→ Exercise materials

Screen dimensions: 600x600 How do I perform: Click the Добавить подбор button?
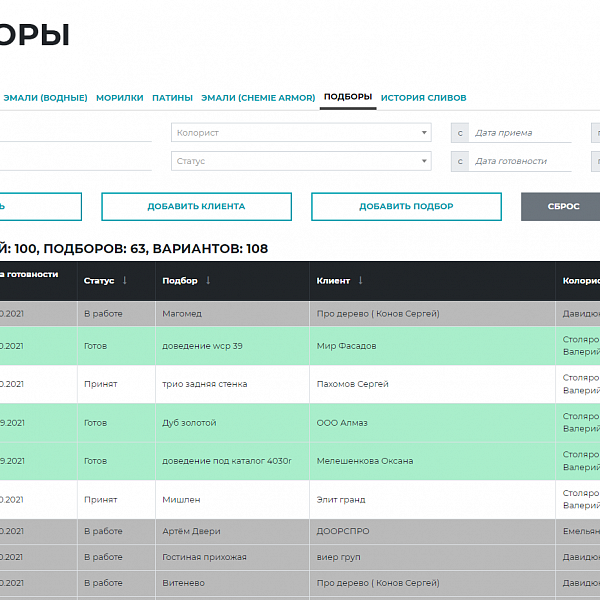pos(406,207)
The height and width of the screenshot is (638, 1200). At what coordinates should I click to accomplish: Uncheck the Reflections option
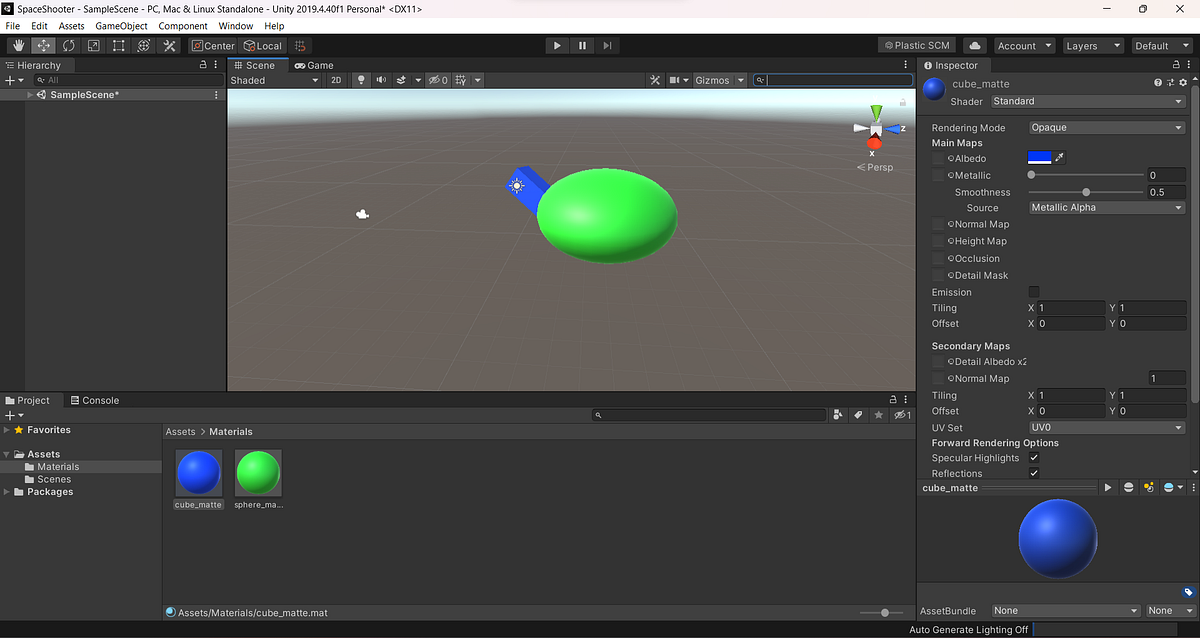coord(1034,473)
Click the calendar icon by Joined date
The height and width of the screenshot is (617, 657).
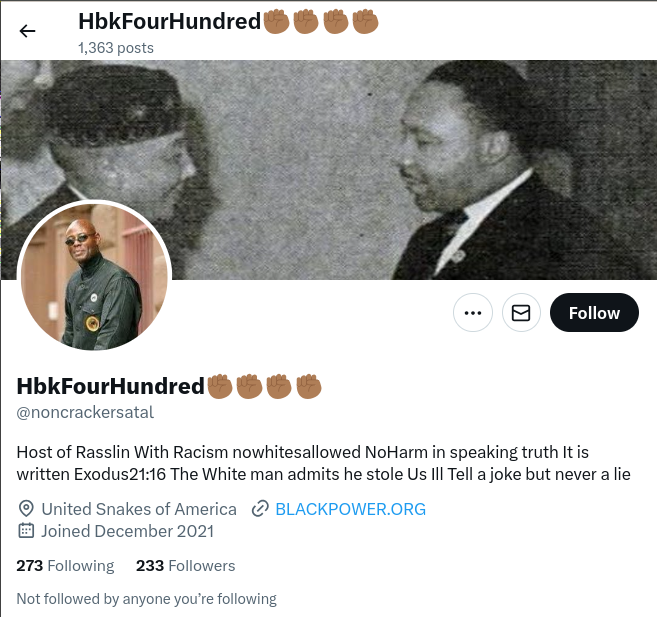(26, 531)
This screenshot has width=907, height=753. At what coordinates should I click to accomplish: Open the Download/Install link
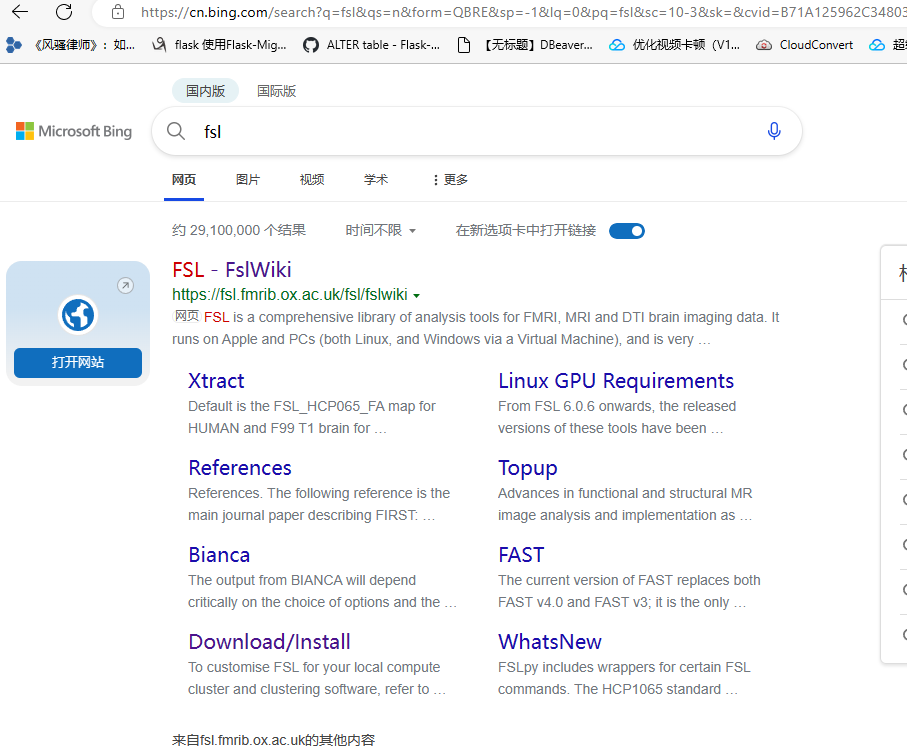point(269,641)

→ What you have to do
Rescale the listing above by writing out every line again, requests included, with each coordinate in the answers multiplied by 0.35 and rounded to a whole number (halves round up). Leave the numbers in the requests unchanged, and omit the pictures.

→ The answer
Screen dimensions: 600x600 How do I perform: Click the Добавить подбор button?
pos(142,72)
The height and width of the screenshot is (638, 1200). At what coordinates should I click to accomplish: Uncheck the Reflections option
coord(362,166)
Click the calendar icon by Joined date
The height and width of the screenshot is (617, 657).
(9, 186)
This screenshot has width=907, height=753. At what coordinates should I click to accomplish: Open the Download/Install link
point(94,224)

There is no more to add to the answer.